Commanders and leaders
- Marie François Rouyer Claude-Victor Perrin Johann Georg Schäffer von Bernstein Georg Friedrich August von Polenz: Wilhelm René de l'Homme de Courbière

Strength
- Variable 7,000: 4,500–5,709 men

Casualties and losses
- Unknown: 761 dead 88 captured 53 missing 826 deserted

= Siege of Graudenz =

1807 siege during the War of the Fourth Coalition

The siege of Graudenz or siege of Grudziądz was a siege during the Napoleonic Wars between 22 January and 11 December, 1807. As part of the War of the Fourth Coalition the Prussian fortress at Graudenz in West Prussia in the Prussian Partition of Poland (now Grudziądz, Poland) was besieged by forces of the French Empire and its allies.
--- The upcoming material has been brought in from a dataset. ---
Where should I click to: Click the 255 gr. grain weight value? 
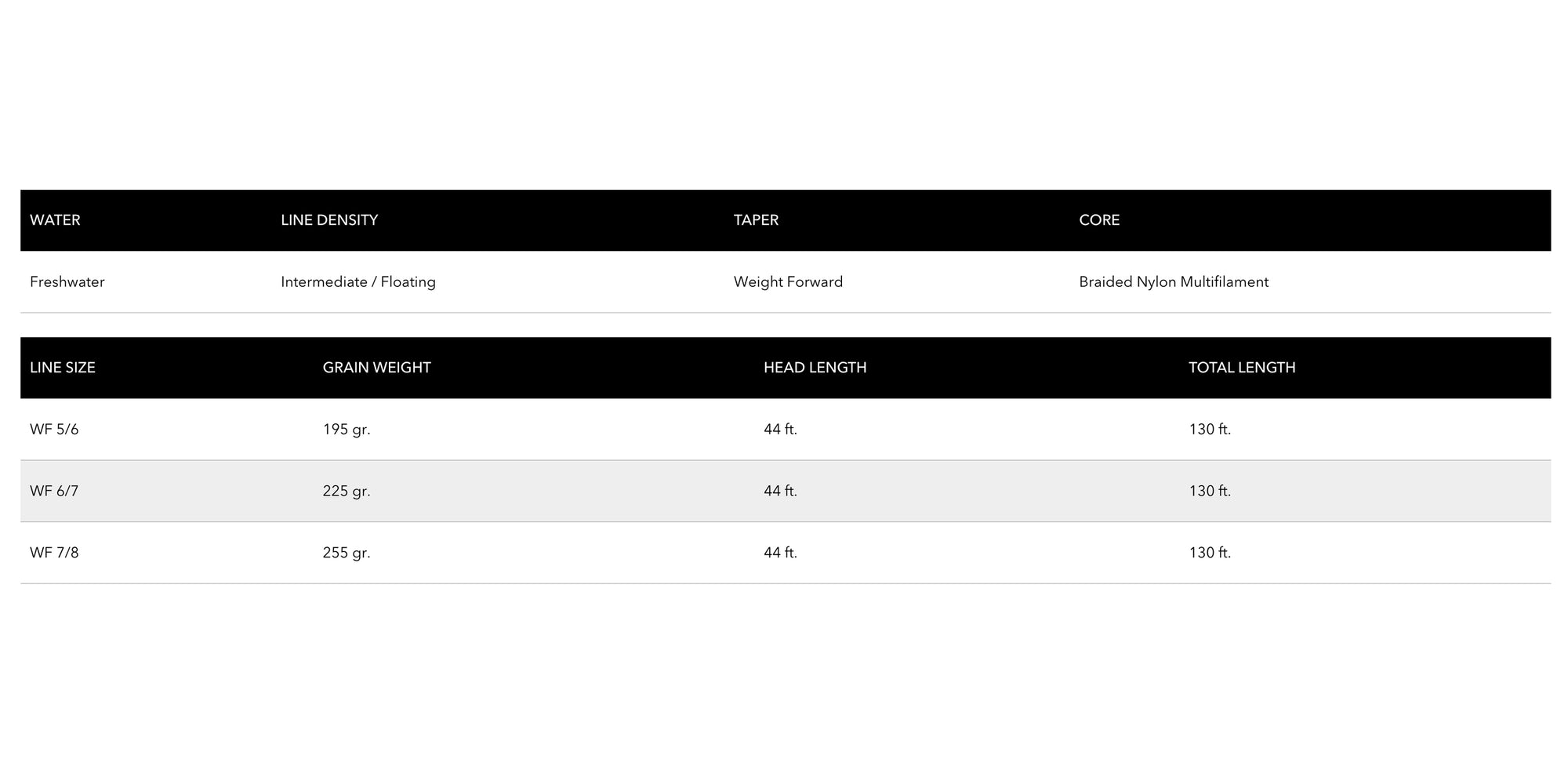[x=347, y=554]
The garrison, commanded by General Wilhelm René de l'Homme de Courbière, withheld blockade and siege for some 11 months, long past the formal Peace of Tilsit. The French abandoned the siege after the borders between Prussia and the new Duchy of Warsaw were defined; Graudenz/Grudziądz staying a Prussian possession until Poland regained independence after World War I.

The Polish 2nd, 4th and 7th Infantry Regiments took part in the battle on the side of Napoleon.